Following are the steps I followed to go about achieving the required results:

Step1: Extracting the chat history into a JSON file

Go to the telegram, and select the chat (I have used ED, but you can use any chat) from which you want to export the chat history, and click on the three dots in the right side top corner. A small menu opens up and you can see an option called “Export chat history” as shown below:

Click on the “Export chat history” option. A small window pops up with export options and file format selection etc. as shown below:

In the popup, select all the types of files that are required to be extracted from the chat. Telegram provides 2 file formats : HTML and JSON. By default, it extracts in HTML format, if you want to extract it in JSON format, click on Format: HTML. It will open up another popup where you can select JSON file format and click on “Save”. Once all the settings are selected, click on “Export” at the bottom corner.

The downloaded files can be found in the Downloads folder on the computer or the device.

Step 2: Analyzing the extracted JSON file to decide on what information is relevant

Data analysis and data cleansing are the most important step in any project in data science. To do that, first,

Analyze the data, how it is structured, what are the various attributes captured, and how each and every attribute are related to each other.
Analyze the data stored in those attributes, that is you need to understand the kind of data stored like integer, strings, etc.
Analyze and separate the relevant data attributes and not-so-important ones.
Remove unwanted data if required

These are some of the steps I followed, but you can add more according to the requirement. Remember, please do not jump immediately to start coding, without this most important step. If you forget to do this step, then you may end up spending more time to get the o/p as the understanding of data is more important than anything else in data science.

Step 3: Working on the JSON file to get the required output using python pandas

According to me, the smaller and cleaner the dataset, the output will be more accurate and can be validated easily. So, I would like to make my dataset smaller as much as possible according to the requirement and then start applying the logic to get the desired output.

After analyzing the data thoroughly, you can start code. I used Kaggle notebooks to do this assignment. Any IDE that supports python pandas can be used.

Open a new notebook in kaggle.com
Give a proper name for the notebook. Eg, ED Telegram chat extraction
Click on “ Add data” in the right pane top and add the input file which is nothing but the extracted JSON file.

Please check the screenshot given below:

The extracted data stored in JSON file has the following format. We are interested only in the messages tag and every message has a large set of attributes.
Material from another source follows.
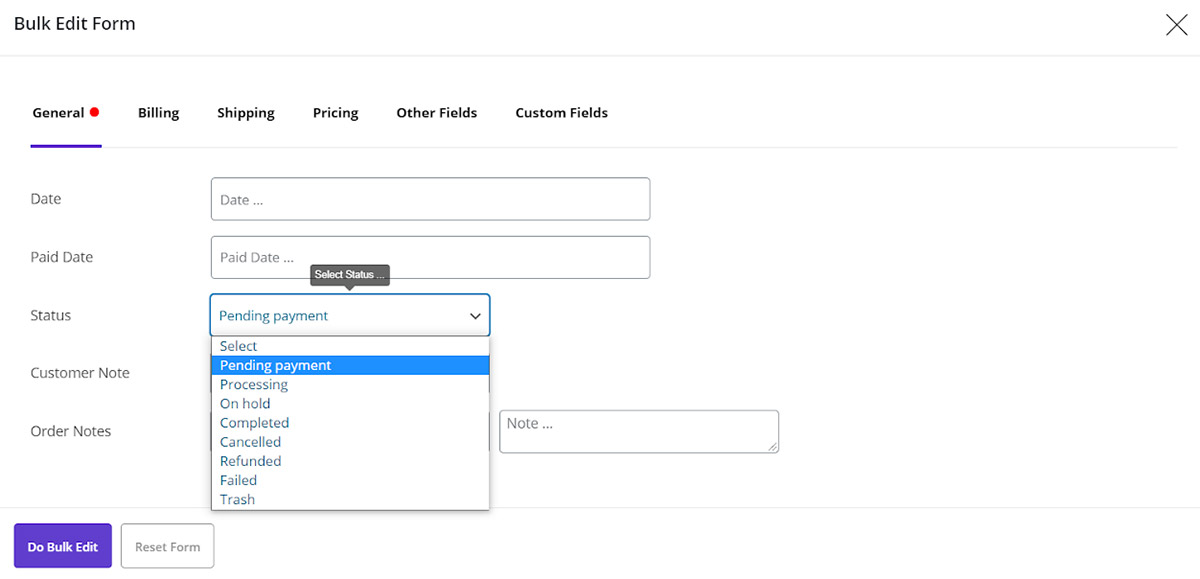Click the Paid Date input field
Viewport: 1200px width, 579px height.
click(430, 257)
Let’s start coding and follow the below-mentioned steps:

Step 1: Import required libraries. You have to import pandas and JSON libraries as we are using pandas and JSON file as input. And also to write the output to a file we have to import sys and OS libraries too.

import json
import pandas as pd
import os,sys

Step 2: Load the JSON file and retrieve only the messages from the JSON file to a pandas data frame. The data frame will be as shown below:

#Opening and loading the json 
f = open('../input/result2/result2.json', encoding='utf8')
data = json.load(f)

#Retreive only the messages tag from json
msgs = data['messages']
dmain = pd.DataFrame(msgs)

Output:

Step 3: I am creating a new data frame with only relevant columns from the main data frame that has all the messages and all of its’ attributes. So, the new data frame will have [id, from, reply_to_message_id and text] columns as shown below:

#Create a new dataframe with only required columns (id,from,reply_to_message_id and text)
df_new = dmain.filter(items = ['id','from', 'reply_to_message_id' ,'text'])

Output:

Step 4: Next, let's retrieve all the messages that satisfy the following criteria:

Messages only from “Tim” or “Raj”
Message text length more than 8
Message text that does not have a list of words like good morning, awesome, etc., and also messages that have “?”
“Reply_to_message_id” field has a value greater than zero.

The following code snippet retrieves all messages that satisfy all the above-mentioned criteria, and the df_ans data frame contains messages that are nothing but answers.

#Retrieve all the answers by Tim and Raj
#Retrieve only if the length of text is greater than 8 and if it is a reply to another message, basically chk if reply_to_message_id > 0
df_ans = df_new.loc[df_new['from'].isin(['Tim','Raj']) & (df_new['text'].str.len() > 8) & (df_new["reply_to_message_id"] > 0), ['id','from', 'reply_to_message_id' ,'text']]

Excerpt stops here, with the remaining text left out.